Rate constants of ozone reactions with DNA, its constituents and related compounds
Abstract
The rate constants of the reaction of ozone with DNA, its constituents and related compounds have been determined as a function of pH by competition with nitrite and/or buten-3-ol and, when the rate constant was ≤103 dm3 mol−1 s−1, by the indigo method. Depending on the degree of protonation, the rate constant (in units of dm3 mol−1 s−1) varies substantially, e.g. in the case of cytosine, k = 18 (protonated), k = 1.4 × 103 (neutral) and k = 1.5 × 106 (deprotonated). A similar variation has been found with the other nucleobases. Upon deprotonation the mechanism of the ozone reaction may also change; e.g. no singlet dioxygen (O21Δg) is formed in its reaction with 5-chlorouracil, but when the 5-chlorouracilate ion predominates it becomes a major product (∼42%).
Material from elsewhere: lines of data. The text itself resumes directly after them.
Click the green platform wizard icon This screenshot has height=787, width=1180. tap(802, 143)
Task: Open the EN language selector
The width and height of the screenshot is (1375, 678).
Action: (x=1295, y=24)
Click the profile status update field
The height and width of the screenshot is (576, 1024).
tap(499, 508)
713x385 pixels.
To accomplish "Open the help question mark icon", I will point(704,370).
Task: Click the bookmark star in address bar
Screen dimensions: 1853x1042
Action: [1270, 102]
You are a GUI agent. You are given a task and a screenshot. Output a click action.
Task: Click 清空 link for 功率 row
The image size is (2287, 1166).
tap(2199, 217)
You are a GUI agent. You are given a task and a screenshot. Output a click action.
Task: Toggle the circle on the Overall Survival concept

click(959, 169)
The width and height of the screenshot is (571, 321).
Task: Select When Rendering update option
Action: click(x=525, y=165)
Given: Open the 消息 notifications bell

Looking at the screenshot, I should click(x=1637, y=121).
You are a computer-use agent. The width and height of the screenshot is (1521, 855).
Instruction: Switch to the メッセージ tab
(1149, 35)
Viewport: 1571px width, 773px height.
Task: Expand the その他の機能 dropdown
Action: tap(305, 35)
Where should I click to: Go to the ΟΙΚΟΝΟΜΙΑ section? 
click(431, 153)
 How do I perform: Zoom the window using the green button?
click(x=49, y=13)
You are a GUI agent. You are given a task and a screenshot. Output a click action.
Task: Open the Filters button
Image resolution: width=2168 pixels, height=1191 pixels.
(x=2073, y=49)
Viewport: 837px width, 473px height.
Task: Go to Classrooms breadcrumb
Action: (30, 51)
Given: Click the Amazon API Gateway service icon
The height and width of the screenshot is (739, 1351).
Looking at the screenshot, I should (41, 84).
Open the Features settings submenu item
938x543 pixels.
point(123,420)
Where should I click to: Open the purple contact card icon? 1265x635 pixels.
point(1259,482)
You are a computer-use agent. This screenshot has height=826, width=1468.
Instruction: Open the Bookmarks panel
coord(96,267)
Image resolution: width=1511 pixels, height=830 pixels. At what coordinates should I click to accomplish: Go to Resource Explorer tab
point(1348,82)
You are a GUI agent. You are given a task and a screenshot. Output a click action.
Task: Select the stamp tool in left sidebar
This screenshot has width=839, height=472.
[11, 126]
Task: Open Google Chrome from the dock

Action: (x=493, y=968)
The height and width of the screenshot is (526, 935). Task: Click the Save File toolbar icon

Rate constants for the neutral compounds are: thymine (4.2 × 104), thymidine (3.0 × 104), 1,3-dimethyluracil (2.8 × 103), uracil (650), 6-methyluracil (140), 5-chlorouracil (4.3 × 103), orotic acid (5.9 × 103), isoorotic acid (3.7 × 103), 2′-deoxycytidine (3.5 × 103), cytidine (3.5 × 103), adenine (12), 2′-deoxyadenosine (14), adenosine (16), guanosine (1.6 × 104), 2′-deoxyguanosine (1.9 × 104) and DNA (410). In the case of adenine and its derivatives, and thus also in the case of DNA, ˙OH is produced (via O2˙− as an intermediate). For the determination of their intrinsic ozone rate constants, tert-butyl alcohol was added as the ˙OH scavenger.